Should Captain Moore's old home catch on fire, our
magnificent water system, with hundreds of feet pressure from the
mountain lake far above the city, would quench the fire, and if need be,
tear the house to pieces, without the aid of a fire engine. The old
lanterns hanging in its loft are useless now, for it stands in the glare
of electric lights of a system that supplies 1,200 sixteen-candle
incandescent lamps, and 50 arc lamps, which beautify our graded streets
and spacious sidewalks, our pleasant homes and palatial stores well
stocked with complete Klondike outfits, as well as with every necessity
and luxury for use here, at almost San Francisco prices. In addition to
these, our growing machine shops and factories and our four large
wharves, at which the ships of all nations can find ample accommodation,
will give employment to hundreds of workmen.

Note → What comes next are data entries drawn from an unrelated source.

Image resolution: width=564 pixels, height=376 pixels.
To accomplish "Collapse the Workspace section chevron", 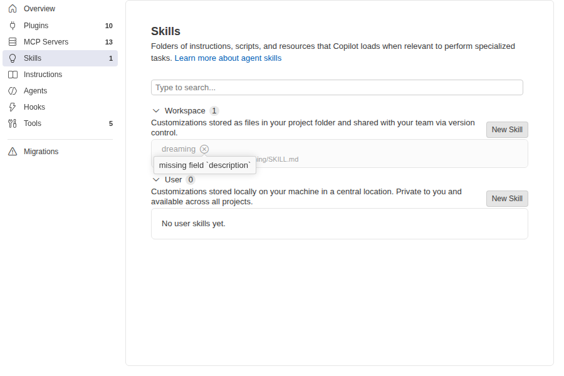I will tap(156, 111).
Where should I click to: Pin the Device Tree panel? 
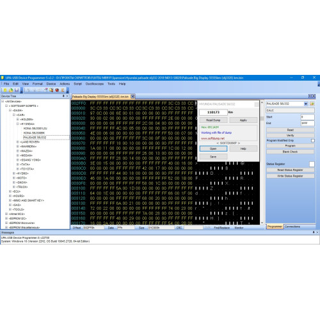63,96
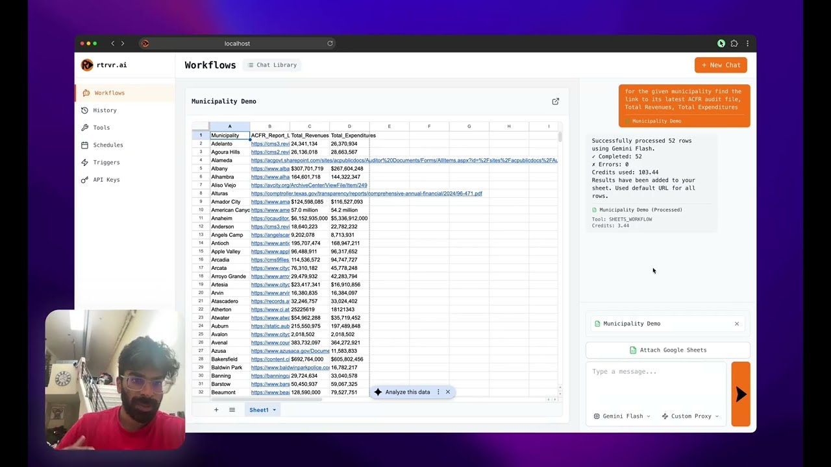Viewport: 831px width, 467px height.
Task: Click the orange send arrow button
Action: pos(741,394)
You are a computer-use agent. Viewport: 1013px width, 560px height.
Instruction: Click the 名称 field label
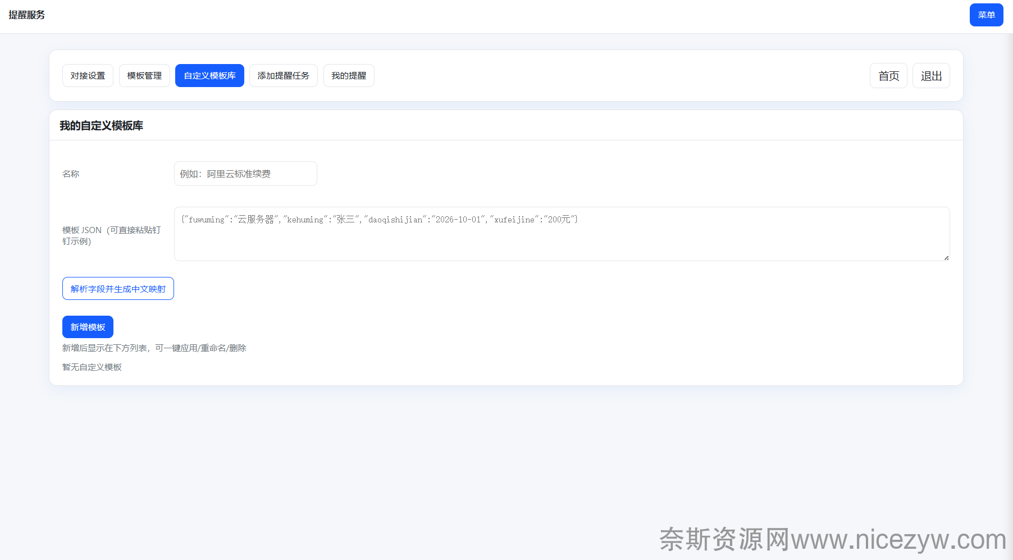tap(71, 174)
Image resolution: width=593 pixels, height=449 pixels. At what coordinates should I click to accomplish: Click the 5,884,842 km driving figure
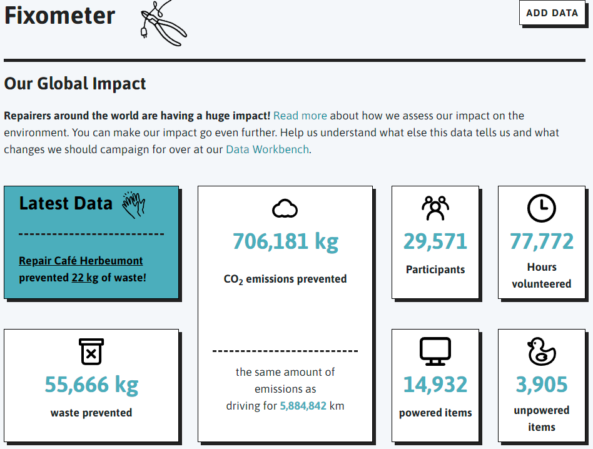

The Indian hunter's path over White Pass developed
into the dreaded Skaguay pack trail, which in the first four months, was
strewn with the maimed and starved bodies of 3,000 dead horses. This gave
way to the famous Brackett wagon road, but before that quite reached the
summit its moving terminal was overtaken and passed by the Pacific &
Arctic Railway, which will soon bring Dawson City within thirty hours
travel from Skaguay with the wagon road and good trail to Bennett and
fast steamers on the Yukon, which even now is only four days from the
Klondike . . . .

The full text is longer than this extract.